King's Chamberlain
- In office 31 January 1349 – 21 February 1365 (TAQ)
- Monarch: Edward III
- Preceded by: Thomas Crosse
- Succeeded by: William de Mulsho

Personal details
- Children: Thomasina

= Ralph de Brantingham =

English noble in the mid-fourteenth century

Ralph de Brantingham was an English noble of the mid-fourteenth century, who served as King's Chamberlain to Edward III.

==Political offices==
De Brantingham was appointed King's Chamberlain on 31 January 1349 and admitted the following day, 1 February 1349. He was succeeded by William de Mulsho, who was himself appointed on 21 February 1365, which serves as a terminus ante quem for de Brantingham's reign. In any event, de Brantingham continued to serve as the king's clerk as late as 1366.

==Religious offices==
Early in his career, on 27 February 1346, de Brantingham was presented to the church of Kirkby Thore in the diocese of Carlisle. De Brantingham also held a prebend of the collegiate church in South Malling and was parson of the church of Medburn in the diocese of Lincoln until 4 October 1366, when, by writ at Westminster, the king exchanged de Brantingham's benefices with that of Nicholas de Chaddesden, also the king's clerk - namely, the parsonage of the church of Cherryng in the diocese of Canterbury.

==Acquisition of land==
By deed of 10 January 1348, Ralph de Neville, second Baron Neville de Raby and described in the deed as a gardener and farmer, granted de Brantingham two shops in the hamlet of Penrith, Cumbria.

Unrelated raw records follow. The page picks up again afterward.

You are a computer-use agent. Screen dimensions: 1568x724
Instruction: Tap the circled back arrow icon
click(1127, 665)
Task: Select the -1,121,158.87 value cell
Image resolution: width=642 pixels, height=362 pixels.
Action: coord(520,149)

===Thomasina de Brantingham===
De Brantingham's daughter, Thomasina, married Thomas de Salkok and bore him two sons, Thomas and John. Thomasina de Salcock adopted the Sawcock coat of arms, three cocks, and used a seal bearing a cock in 1387 on a document found at Arncliff Hall in Arncliffe, North Yorkshire.

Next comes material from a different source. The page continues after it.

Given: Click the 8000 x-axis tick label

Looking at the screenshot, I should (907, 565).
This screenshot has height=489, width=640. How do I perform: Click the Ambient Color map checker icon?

After Thomas de Salkok senior died, de Brantingham granted Thomasina, for her life, the manor of Salkok, in return for payment to the grantor, during his life, of 100 shillings at Whitsuntide and Martinmas. The remainders in tail were granted to Thomasina's sons, Thomas and John, and the remainder in fee simple to her late husband's heirs. In 1399, John and his wife, Alice, granted all their property in Durham to John's mother, Thomasina, John de Kirkby of Kirkbythorpe, John de Haythorpe and William Lambeton junior.

==Bibliography==
- Boynton, G. R. (2003). "Calendar of patent rolls".
- Brown, William (1922). "Yorkshire Deeds".
- Lyte, H. C. Maxwell (1894). "A descriptive catalogue of ancient deeds".
- Surtees Society (1891). "Guisborough Chartulary".